--- START ---
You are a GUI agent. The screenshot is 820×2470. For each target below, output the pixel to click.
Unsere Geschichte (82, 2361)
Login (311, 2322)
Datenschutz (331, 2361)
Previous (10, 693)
--- END ---
### Task goal
Please rewrite all the lines above, substituting "Anmelden" for "Login" and leaving everything else unchanged.

### Exercise solution
You are a GUI agent. The screenshot is 820×2470. For each target below, output the pixel to click.
Unsere Geschichte (82, 2361)
Anmelden (311, 2322)
Datenschutz (331, 2361)
Previous (10, 693)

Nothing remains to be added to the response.